▶ Document passage

- - - - -

For a hands-on experience using the Help system use the Quick FSP Labs for An Introduction to Developer Assistance, Creating Blinky from Scratch and Creating an RTC Blinky from Scratch. These 15-minute Do it Yourself labs take you through the step-by-step process of using Autocomplete, Developer Assistance, and the Help system.
The FSP Architecture section describes FSP stacks, modules and interfaces in significant detail, providing an understanding of the theory behind them. The following sections provides a quick and practical introduction on how to use API functions when writing code and where in the API reference sections you can find useful API related information.
In FSP, HAL module drivers provide convenient API functions that access RA for Wireless processor peripheral features. Module properties are defined in the RA for Wireless GUI configurator, eliminating the tedious and error prone process of setting peripheral control registers. When configuration is complete, the generator automatically creates the code needed to implement the associated API functions. API functions are the main way a developer interacts with the target processor and peripherals.
HAL driver API functions all have a similar format. They all start with "R_" to indicate they are HAL related functions. Next comes the module name followed by the function and any parameters. This format is illustrated below:
Here are some examples:
Each HAL module has a useful API Reference section that includes key details on each function. The function prototype is presented first, showing the return type (usually fsp_status_t for HAL functions) and the function parameters. A short description and any warnings or notes follow the function definition. In some cases, a code snippet is included to illustrate use of the function. Finally, all possible return values are provided to assist in debugging and error management.
To write application code:
In the Project Explorer view, double-click on the src/hal_entry.c file to edit the source file.
rafw_gen/hal_data.c.Add your application code here:
The following tutorial shows how execute the steps above and add application code: Tutorial: Using HAL Drivers - Programming the WDT.
The WDT example is a HAL level application which does not use an RTOS. The user guides for each module also include basic application code that you can add to hal_entry.c.
To write RTOS-aware application code using RTOS, follow these steps:
In the Project Explorer view, double-click on the src/my_thread_1_entry.c file to edit the source file.

- - - - -

▶ Supplied data
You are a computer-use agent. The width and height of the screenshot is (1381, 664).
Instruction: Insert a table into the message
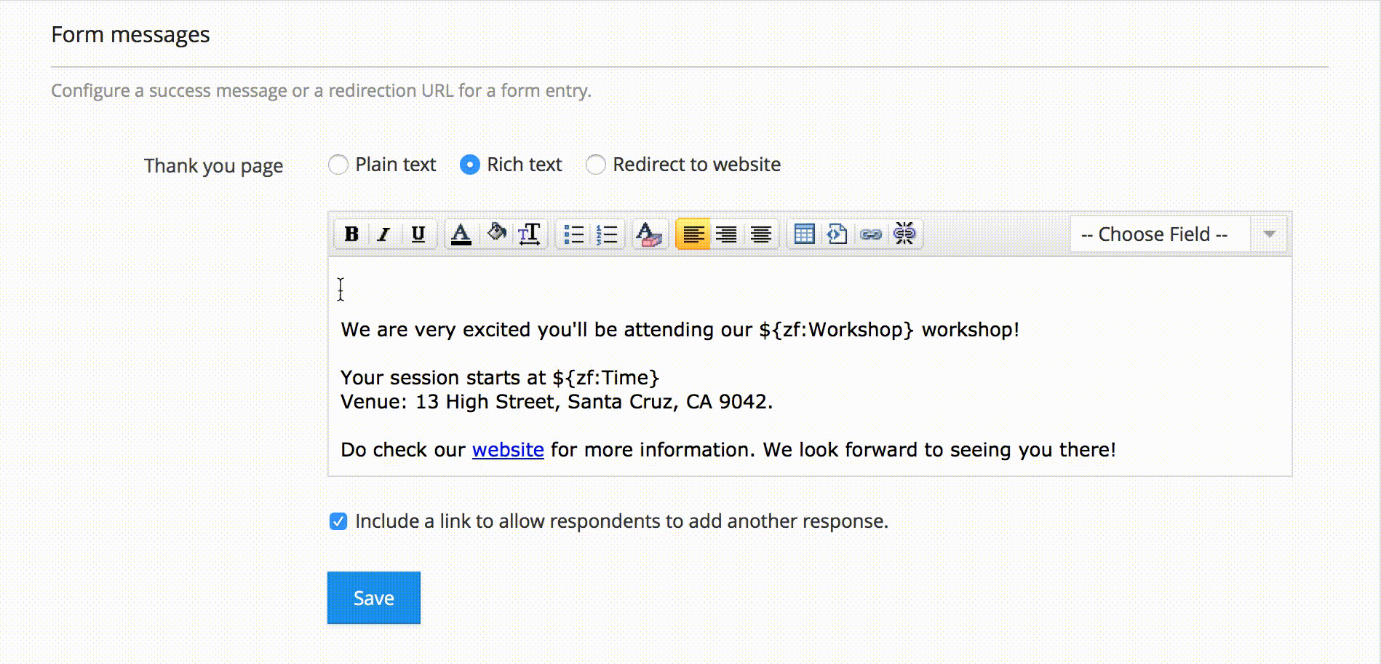click(x=804, y=234)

- - - - -

▶ Written instruction
Please write out the passage on using FSP HAL driver API functions word for word, from "rafw_gen/hal_data.c.Add your application" to "src/my_thread_1_entry.c file to edit the source file.".

▶ The output
rafw_gen/hal_data.c.Add your application code here:
The following tutorial shows how execute the steps above and add application code: Tutorial: Using HAL Drivers - Programming the WDT.
The WDT example is a HAL level application which does not use an RTOS. The user guides for each module also include basic application code that you can add to hal_entry.c.
To write RTOS-aware application code using RTOS, follow these steps:
In the Project Explorer view, double-click on the src/my_thread_1_entry.c file to edit the source file.